* **DATA FOR THIS EXERCISE**
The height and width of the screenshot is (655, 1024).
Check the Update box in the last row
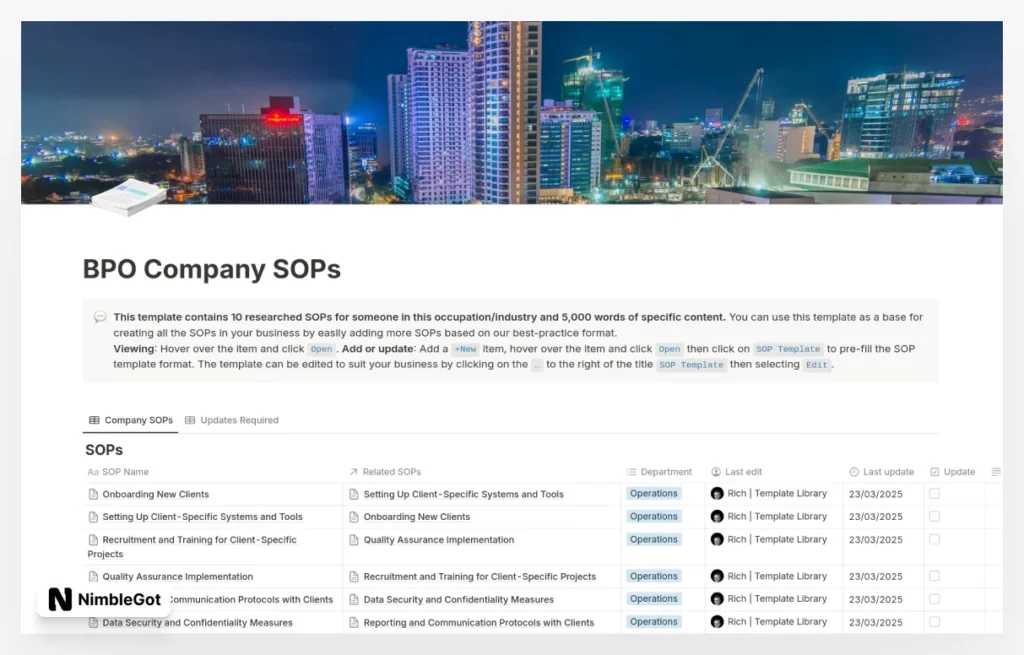click(936, 621)
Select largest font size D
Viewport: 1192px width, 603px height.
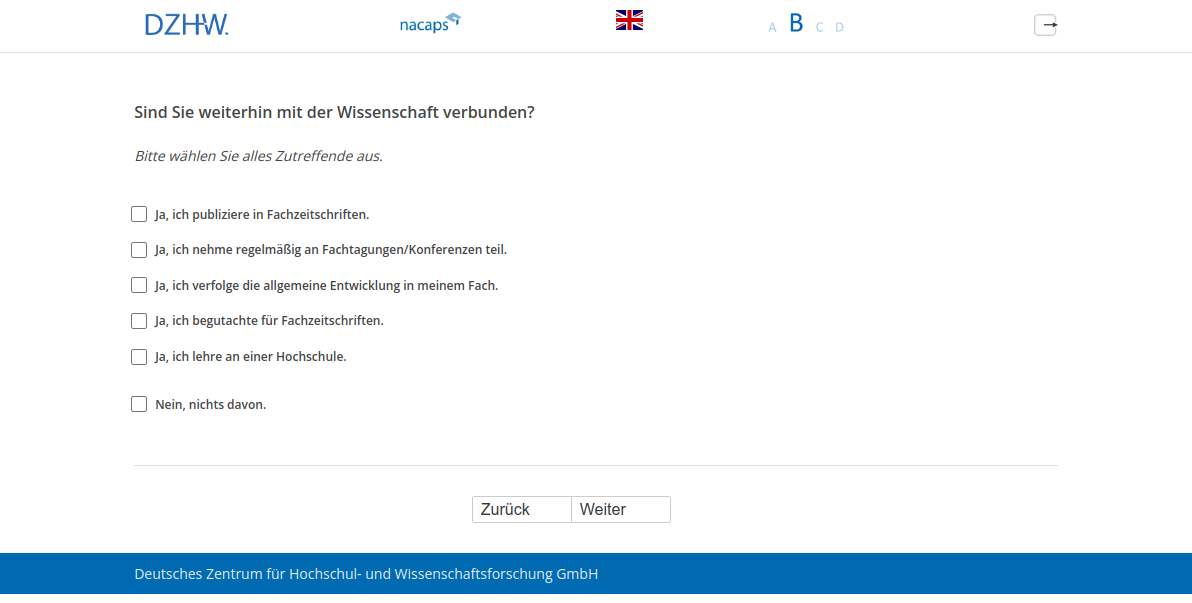click(x=839, y=28)
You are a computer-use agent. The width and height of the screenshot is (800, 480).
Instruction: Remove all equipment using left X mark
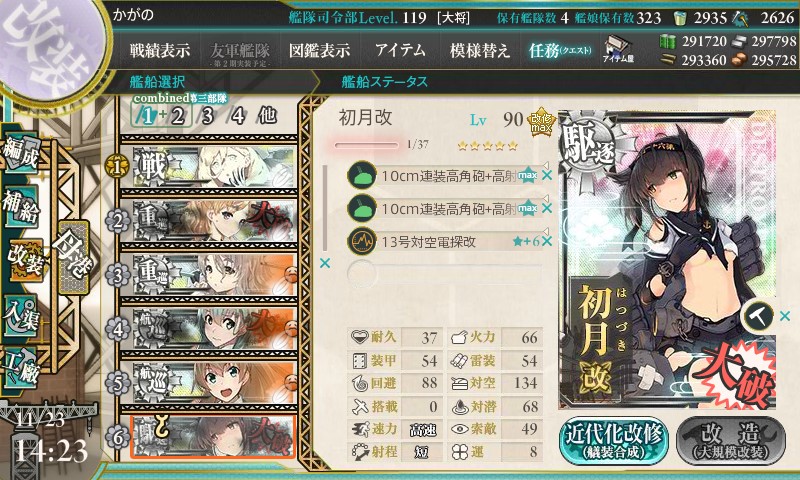click(x=324, y=263)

* **TO BE DONE**
Recast every line of the entries above as a Markdown table with two columns, Row and Line. Number the rows in order, skip blank lines, and omit the pictures from the answer.

* **ANSWER BELOW**
| Row | Line |
|---|---|
| 1 | The height and width of the screenshot is (655, 1024). |
| 2 | Check the Update box in the last row |
| 3 | click(936, 621) |
| 4 | Select largest font size D |
| 5 | Viewport: 1192px width, 603px height. |
| 6 | click(x=839, y=28) |
| 7 | You are a computer-use agent. The width and height of the screenshot is (800, 480). |
| 8 | Instruction: Remove all equipment using left X mark |
| 9 | click(x=324, y=263) |